Halliwell is a specialist in American cultural, intellectual and literary history of the twentieth and early twenty-first centuries and in the health humanities.  He is also a professor of American Studies at the University of Leicester’s Centre for American Studies and the current head of the School of Arts. He is the Co-Lead for Humanities and Social Sciences for the University’s Wellcome Trust Institutional Strategic Support Fund and a member of the Action on Communities on Health and Equality group.  Halliwell currently sits on the AHRC’s Science in Culture Advisory Group and is a member of the cross-research council Mental Health Experts Group.  He has served as the Co-Chair the Arts and Humanities Alliance since 2016, sitting on the British Academy’s Arts, Humanities and Social Sciences Skills Advisory Group and the Strategic Forum for the Humanities.  Halliwell’s recently published book, “American Health Crisis,” analyses contemporary public health crises in America through a historical and cultural lens, bringing individual events together to a narrative of calamity that has brought us to our current crisis in health politics.  He holds a doctorate in American Studies from the University of Nottingham.

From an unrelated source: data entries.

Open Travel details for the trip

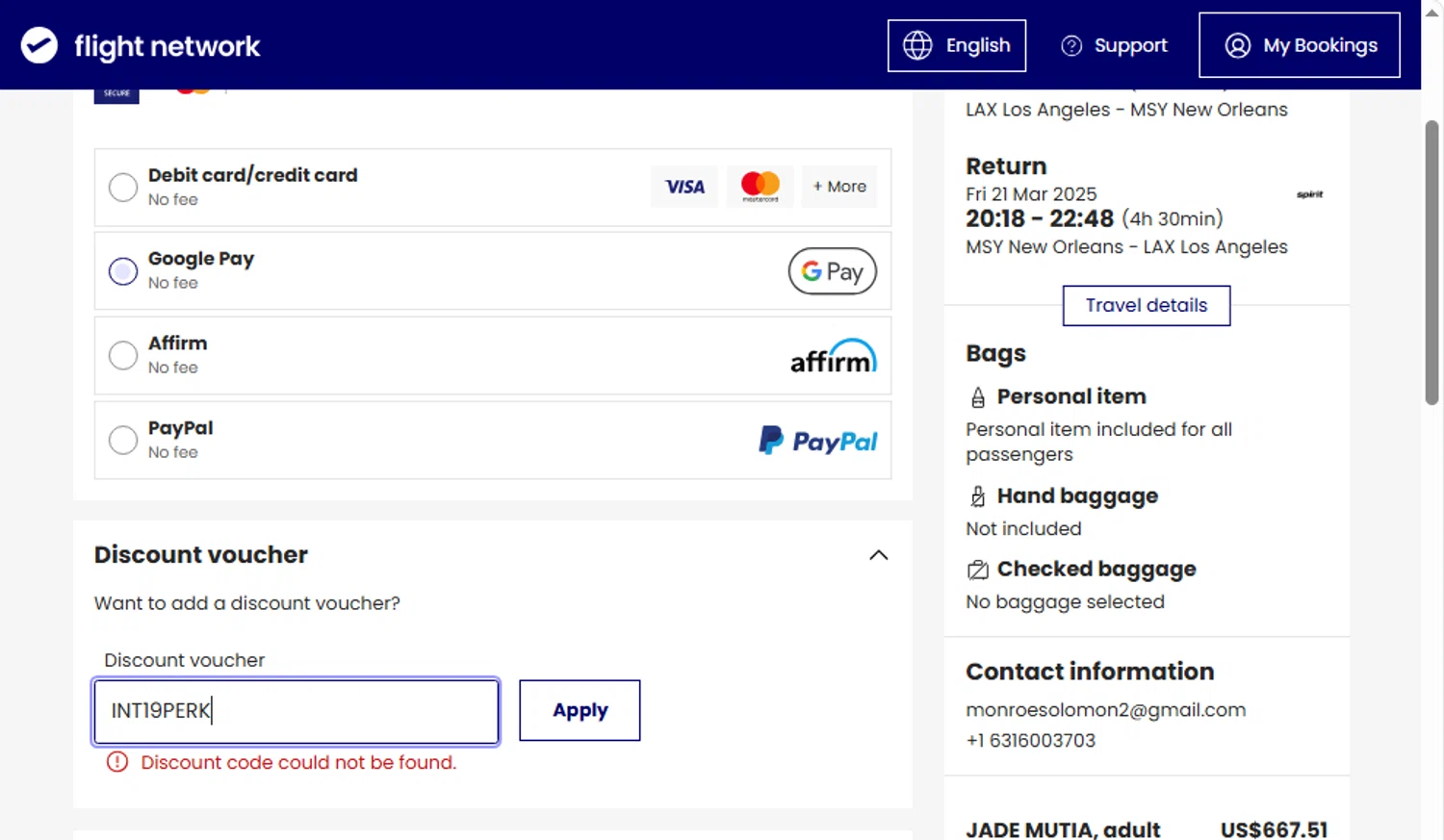point(1146,305)
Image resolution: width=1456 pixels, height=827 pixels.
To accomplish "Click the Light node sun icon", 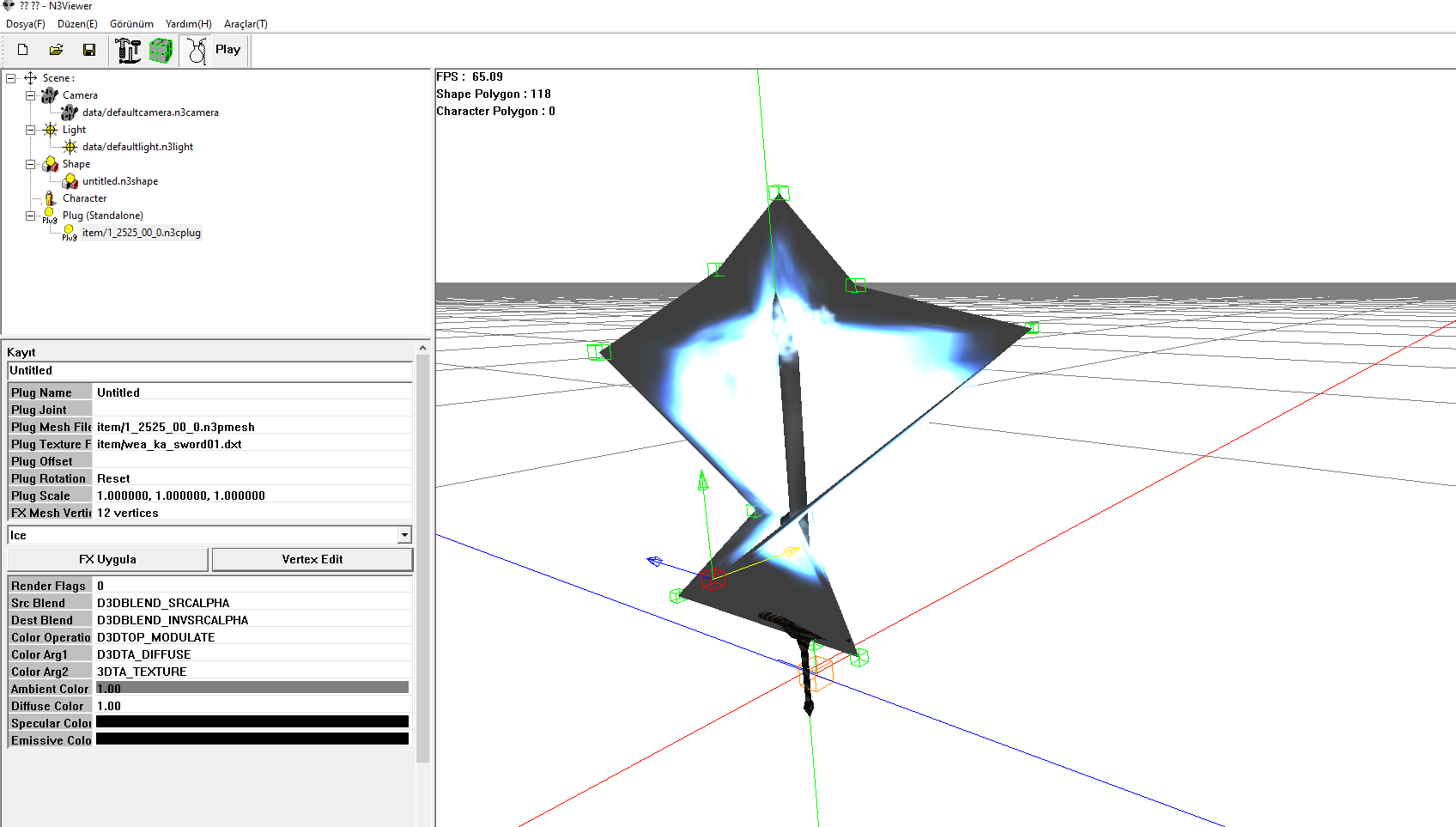I will (50, 130).
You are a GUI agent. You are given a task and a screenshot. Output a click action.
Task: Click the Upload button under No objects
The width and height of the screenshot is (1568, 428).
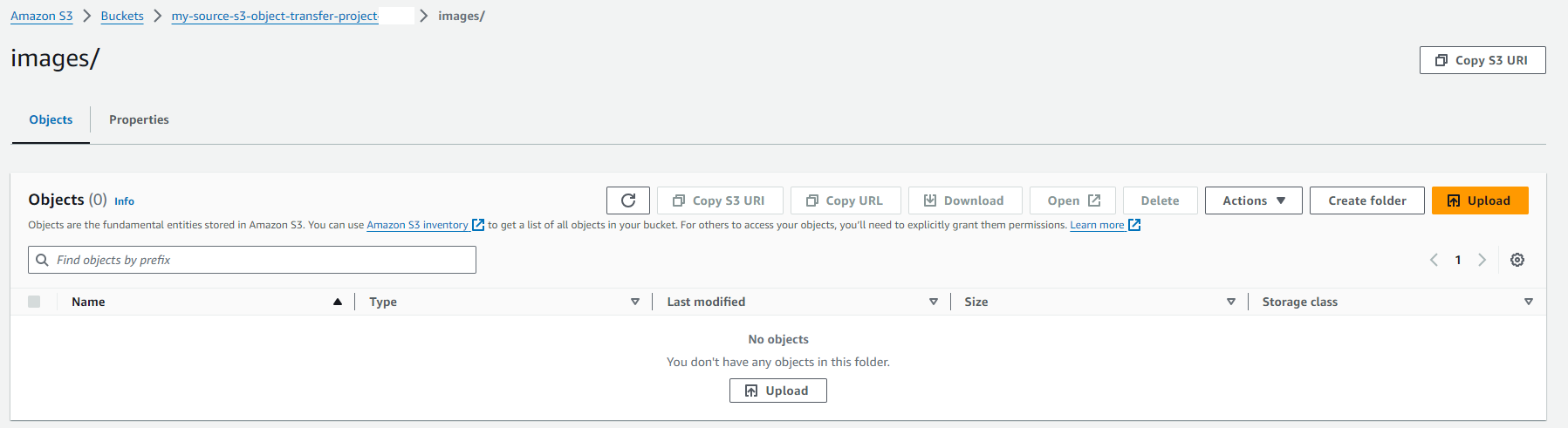pyautogui.click(x=777, y=391)
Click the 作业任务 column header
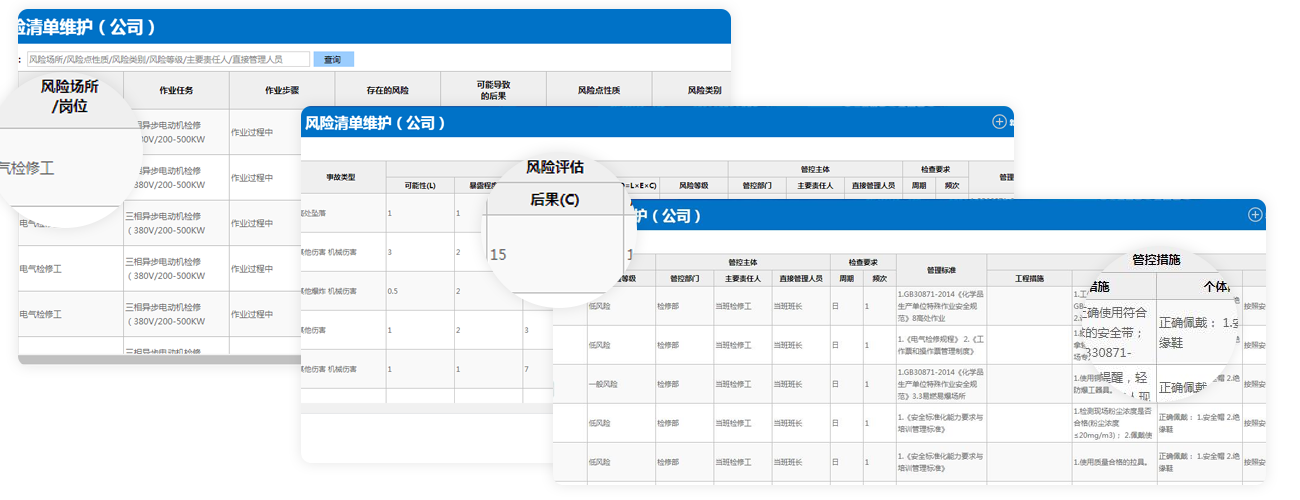Screen dimensions: 1300x500 pos(176,90)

On this episode of “Story in the Public Square,” Halliwell discusses his book, “American Health Crisis,” which details the history of U.S. public health emergencies and ways we can turn the tide.  He contrasts the advances in medical science and public health education over the last century with the public health emergencies of today often echo the public health emergencies of yesterday and access to health care that remains a dominant issue in American life.